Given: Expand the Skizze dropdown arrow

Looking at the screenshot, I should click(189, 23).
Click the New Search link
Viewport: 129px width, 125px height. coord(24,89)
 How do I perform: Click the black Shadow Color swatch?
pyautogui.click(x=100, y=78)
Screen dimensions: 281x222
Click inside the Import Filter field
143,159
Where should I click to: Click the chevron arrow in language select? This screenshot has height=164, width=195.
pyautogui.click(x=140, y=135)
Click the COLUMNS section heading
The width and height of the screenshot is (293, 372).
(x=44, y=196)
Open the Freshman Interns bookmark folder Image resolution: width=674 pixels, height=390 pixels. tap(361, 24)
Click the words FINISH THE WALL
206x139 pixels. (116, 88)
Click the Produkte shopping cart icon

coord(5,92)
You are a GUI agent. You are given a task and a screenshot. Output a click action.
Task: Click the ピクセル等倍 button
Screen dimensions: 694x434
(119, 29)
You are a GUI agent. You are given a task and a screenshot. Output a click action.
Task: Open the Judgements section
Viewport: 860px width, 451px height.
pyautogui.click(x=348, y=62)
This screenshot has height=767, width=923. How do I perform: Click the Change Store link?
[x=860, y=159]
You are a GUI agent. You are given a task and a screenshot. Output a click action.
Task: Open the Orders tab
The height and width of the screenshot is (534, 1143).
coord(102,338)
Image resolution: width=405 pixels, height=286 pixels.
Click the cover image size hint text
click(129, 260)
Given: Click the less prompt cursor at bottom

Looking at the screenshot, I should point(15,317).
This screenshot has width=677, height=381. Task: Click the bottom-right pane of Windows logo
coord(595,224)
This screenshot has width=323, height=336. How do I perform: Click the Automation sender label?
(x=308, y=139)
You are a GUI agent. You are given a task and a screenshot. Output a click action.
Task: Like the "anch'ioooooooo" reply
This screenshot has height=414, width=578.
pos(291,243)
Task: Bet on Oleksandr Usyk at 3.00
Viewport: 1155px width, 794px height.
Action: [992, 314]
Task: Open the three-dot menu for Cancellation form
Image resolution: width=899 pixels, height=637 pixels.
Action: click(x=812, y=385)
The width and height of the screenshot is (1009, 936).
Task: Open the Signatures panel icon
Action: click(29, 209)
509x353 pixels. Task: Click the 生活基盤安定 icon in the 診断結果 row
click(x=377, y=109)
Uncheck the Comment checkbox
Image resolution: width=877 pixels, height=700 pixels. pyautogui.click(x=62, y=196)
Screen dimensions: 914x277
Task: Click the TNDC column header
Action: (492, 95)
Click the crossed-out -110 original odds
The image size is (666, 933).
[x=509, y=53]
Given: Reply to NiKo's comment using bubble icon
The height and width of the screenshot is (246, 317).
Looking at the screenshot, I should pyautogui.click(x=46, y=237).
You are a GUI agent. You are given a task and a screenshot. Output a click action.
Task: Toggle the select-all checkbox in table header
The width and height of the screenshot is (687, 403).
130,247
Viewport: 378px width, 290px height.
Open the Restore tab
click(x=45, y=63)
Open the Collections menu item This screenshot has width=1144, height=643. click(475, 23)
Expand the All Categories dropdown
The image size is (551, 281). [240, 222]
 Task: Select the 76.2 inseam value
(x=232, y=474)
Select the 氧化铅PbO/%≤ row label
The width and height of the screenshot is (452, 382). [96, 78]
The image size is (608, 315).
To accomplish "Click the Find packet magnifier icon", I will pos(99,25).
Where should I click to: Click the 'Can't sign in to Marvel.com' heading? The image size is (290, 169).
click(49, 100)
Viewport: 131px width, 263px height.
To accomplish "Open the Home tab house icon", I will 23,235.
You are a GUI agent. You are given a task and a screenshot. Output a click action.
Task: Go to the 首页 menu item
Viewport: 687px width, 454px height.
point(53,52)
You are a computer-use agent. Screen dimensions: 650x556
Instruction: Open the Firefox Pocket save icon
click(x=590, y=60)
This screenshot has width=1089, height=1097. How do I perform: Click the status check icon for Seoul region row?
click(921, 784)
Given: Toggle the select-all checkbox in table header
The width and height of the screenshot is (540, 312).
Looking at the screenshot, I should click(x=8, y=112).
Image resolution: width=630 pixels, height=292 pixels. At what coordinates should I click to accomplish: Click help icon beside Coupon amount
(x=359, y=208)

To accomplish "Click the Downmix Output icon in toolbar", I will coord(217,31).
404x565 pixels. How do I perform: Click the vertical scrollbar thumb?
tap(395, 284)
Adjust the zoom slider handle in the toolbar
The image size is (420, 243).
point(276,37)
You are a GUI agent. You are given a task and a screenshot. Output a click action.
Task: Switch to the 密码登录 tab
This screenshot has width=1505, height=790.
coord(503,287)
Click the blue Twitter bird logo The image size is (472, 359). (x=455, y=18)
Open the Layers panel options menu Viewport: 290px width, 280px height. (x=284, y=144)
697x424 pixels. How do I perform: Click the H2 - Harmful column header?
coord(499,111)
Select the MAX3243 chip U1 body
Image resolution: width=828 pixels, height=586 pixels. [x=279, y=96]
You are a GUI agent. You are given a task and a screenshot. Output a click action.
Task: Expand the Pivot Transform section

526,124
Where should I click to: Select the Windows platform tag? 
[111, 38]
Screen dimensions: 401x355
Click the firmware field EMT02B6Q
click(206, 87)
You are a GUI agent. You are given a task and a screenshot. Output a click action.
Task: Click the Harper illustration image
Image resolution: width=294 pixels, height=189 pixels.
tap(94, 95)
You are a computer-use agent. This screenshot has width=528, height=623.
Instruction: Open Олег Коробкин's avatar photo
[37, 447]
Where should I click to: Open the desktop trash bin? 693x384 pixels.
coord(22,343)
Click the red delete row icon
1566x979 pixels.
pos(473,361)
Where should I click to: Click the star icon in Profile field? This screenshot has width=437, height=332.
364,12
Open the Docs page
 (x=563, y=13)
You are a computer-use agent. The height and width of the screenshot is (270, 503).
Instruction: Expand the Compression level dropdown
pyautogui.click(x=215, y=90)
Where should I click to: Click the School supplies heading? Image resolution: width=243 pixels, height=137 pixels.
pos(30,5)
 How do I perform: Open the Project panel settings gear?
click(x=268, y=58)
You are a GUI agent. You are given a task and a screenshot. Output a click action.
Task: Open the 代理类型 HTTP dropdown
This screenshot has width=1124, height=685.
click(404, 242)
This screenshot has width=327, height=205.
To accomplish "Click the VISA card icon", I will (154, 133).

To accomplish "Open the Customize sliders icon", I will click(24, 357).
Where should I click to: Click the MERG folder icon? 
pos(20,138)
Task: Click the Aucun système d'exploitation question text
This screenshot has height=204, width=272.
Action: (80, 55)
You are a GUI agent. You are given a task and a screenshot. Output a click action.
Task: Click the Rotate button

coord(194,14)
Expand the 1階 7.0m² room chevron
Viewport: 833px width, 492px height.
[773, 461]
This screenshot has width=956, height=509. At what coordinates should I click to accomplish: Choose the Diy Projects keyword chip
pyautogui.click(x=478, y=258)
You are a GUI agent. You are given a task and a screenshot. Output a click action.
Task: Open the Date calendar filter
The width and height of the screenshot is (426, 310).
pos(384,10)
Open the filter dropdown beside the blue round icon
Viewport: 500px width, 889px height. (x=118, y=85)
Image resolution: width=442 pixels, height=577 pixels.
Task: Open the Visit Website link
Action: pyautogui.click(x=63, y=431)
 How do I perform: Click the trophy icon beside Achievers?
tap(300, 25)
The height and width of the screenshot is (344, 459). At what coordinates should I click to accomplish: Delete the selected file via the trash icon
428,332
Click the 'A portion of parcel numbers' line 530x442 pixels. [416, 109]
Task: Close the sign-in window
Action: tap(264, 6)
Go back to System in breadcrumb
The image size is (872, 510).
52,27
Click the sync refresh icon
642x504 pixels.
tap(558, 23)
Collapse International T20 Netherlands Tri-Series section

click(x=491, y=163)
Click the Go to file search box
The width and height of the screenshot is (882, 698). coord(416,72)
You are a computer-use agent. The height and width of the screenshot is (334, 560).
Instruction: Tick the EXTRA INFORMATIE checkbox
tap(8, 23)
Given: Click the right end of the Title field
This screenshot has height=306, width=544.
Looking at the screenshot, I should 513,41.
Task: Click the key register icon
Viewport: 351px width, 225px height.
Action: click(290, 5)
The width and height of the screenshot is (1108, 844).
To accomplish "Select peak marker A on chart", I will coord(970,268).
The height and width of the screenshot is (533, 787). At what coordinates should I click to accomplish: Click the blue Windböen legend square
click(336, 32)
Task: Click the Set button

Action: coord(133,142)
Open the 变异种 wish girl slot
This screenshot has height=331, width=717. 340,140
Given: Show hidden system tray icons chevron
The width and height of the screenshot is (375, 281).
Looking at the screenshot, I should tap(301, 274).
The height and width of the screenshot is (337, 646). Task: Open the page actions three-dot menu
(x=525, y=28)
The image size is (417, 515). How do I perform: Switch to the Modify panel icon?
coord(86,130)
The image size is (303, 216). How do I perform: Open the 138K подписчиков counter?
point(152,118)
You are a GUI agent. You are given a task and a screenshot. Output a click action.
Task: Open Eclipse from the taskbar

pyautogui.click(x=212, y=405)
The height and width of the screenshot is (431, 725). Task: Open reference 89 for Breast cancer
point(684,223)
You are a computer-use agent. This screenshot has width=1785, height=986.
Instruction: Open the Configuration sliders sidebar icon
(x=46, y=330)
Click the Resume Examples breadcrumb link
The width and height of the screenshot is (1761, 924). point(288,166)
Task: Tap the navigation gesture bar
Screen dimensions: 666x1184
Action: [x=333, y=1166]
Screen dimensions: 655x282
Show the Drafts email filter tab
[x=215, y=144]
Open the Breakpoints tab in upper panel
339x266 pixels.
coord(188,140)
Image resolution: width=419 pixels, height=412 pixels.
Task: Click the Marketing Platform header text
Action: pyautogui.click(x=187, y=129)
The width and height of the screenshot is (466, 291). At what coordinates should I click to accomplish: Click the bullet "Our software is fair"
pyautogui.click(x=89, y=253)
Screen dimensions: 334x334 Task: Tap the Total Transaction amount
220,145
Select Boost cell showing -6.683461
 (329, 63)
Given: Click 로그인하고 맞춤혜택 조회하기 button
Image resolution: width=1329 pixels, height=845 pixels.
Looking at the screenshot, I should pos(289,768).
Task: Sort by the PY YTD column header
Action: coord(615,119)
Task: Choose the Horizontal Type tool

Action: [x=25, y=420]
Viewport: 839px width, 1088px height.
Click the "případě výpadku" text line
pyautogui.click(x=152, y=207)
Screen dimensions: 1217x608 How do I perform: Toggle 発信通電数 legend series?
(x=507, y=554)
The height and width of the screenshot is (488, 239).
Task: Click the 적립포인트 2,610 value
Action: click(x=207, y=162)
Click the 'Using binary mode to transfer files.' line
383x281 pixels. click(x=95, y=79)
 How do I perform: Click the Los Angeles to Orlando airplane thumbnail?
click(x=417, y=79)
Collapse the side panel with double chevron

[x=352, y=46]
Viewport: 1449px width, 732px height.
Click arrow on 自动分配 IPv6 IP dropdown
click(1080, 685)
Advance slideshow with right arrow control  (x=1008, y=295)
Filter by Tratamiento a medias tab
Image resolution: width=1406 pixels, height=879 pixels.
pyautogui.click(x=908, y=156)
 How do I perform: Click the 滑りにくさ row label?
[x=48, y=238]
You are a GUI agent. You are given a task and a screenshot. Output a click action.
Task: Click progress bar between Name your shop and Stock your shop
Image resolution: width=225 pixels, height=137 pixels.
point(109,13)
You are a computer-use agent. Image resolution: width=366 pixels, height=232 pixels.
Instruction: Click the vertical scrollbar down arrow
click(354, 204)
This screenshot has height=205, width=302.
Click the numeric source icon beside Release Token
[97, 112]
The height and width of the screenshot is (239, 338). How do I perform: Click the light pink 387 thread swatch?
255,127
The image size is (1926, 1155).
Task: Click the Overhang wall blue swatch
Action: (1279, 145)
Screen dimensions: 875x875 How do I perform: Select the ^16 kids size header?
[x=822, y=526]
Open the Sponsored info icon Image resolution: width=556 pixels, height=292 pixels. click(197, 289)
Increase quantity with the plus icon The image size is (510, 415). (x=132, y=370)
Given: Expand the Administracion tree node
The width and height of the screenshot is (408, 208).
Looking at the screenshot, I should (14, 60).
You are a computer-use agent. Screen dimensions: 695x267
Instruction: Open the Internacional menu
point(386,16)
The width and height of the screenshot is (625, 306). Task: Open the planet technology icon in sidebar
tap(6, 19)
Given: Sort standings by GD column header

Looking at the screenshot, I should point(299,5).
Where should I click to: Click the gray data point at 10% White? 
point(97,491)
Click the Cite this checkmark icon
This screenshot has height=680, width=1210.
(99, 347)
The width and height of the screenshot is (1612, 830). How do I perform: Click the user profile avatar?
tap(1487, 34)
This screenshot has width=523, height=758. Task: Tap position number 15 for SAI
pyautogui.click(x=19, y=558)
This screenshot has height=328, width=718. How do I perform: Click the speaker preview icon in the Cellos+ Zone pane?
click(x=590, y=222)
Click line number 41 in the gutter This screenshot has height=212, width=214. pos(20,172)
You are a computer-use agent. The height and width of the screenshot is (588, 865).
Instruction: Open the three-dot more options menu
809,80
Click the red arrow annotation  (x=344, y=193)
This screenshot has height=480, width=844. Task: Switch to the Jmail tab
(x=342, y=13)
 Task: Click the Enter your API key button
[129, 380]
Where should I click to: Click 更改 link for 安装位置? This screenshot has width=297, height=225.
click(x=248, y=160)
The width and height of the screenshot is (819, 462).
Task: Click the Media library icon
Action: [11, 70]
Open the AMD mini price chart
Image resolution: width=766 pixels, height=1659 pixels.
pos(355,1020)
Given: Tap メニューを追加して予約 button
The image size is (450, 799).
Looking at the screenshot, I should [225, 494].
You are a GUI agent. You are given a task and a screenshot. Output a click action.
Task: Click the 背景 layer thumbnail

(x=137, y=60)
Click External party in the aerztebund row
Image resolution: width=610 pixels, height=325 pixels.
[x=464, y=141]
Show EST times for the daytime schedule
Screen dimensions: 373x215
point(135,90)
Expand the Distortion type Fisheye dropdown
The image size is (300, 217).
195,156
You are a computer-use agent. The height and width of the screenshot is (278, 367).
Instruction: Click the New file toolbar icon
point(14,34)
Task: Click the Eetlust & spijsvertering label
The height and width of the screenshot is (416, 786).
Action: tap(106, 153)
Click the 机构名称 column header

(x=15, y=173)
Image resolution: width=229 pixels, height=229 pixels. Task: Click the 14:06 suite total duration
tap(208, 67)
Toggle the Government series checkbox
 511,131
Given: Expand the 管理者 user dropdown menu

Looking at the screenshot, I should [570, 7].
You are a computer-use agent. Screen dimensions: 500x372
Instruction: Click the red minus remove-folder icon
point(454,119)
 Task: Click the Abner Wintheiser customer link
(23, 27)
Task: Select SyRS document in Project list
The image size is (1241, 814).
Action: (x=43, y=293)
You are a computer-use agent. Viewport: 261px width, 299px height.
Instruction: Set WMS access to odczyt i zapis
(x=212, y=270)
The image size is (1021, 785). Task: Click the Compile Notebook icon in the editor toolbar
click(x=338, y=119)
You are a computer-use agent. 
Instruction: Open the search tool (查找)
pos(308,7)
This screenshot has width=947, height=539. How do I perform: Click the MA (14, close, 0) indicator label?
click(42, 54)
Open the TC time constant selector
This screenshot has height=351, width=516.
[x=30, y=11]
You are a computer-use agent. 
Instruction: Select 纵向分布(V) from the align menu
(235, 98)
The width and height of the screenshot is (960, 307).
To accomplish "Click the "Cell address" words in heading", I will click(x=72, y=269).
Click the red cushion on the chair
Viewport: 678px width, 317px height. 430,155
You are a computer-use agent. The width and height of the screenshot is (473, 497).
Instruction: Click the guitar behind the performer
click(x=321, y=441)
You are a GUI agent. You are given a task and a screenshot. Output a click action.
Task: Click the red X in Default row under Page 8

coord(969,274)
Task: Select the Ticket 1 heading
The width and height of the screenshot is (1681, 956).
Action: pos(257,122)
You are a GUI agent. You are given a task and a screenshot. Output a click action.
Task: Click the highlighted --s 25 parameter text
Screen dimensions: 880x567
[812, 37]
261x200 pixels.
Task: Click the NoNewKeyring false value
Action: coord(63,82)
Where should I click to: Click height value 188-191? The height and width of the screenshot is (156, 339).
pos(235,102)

****

:: YOUR INSTRUCTIONS ::
The expected output is the exact run of lines from the line with "Task: Click the Abner" through the last line of the material above.

:: EXPECTED ANSWER ::
 Task: Click the Abner Wintheiser customer link
(23, 27)
Task: Select SyRS document in Project list
The image size is (1241, 814).
Action: (x=43, y=293)
You are a computer-use agent. Viewport: 261px width, 299px height.
Instruction: Set WMS access to odczyt i zapis
(x=212, y=270)
The image size is (1021, 785). Task: Click the Compile Notebook icon in the editor toolbar
click(x=338, y=119)
You are a computer-use agent. 
Instruction: Open the search tool (查找)
pos(308,7)
This screenshot has width=947, height=539. How do I perform: Click the MA (14, close, 0) indicator label?
click(42, 54)
Open the TC time constant selector
This screenshot has height=351, width=516.
[x=30, y=11]
You are a computer-use agent. 
Instruction: Select 纵向分布(V) from the align menu
(235, 98)
The width and height of the screenshot is (960, 307).
To accomplish "Click the "Cell address" words in heading", I will click(x=72, y=269).
Click the red cushion on the chair
Viewport: 678px width, 317px height. 430,155
You are a computer-use agent. The width and height of the screenshot is (473, 497).
Instruction: Click the guitar behind the performer
click(x=321, y=441)
You are a GUI agent. You are given a task and a screenshot. Output a click action.
Task: Click the red X in Default row under Page 8

coord(969,274)
Task: Select the Ticket 1 heading
The width and height of the screenshot is (1681, 956).
Action: pos(257,122)
You are a GUI agent. You are given a task and a screenshot. Output a click action.
Task: Click the highlighted --s 25 parameter text
Screen dimensions: 880x567
[812, 37]
261x200 pixels.
Task: Click the NoNewKeyring false value
Action: coord(63,82)
Where should I click to: Click height value 188-191? The height and width of the screenshot is (156, 339).
pos(235,102)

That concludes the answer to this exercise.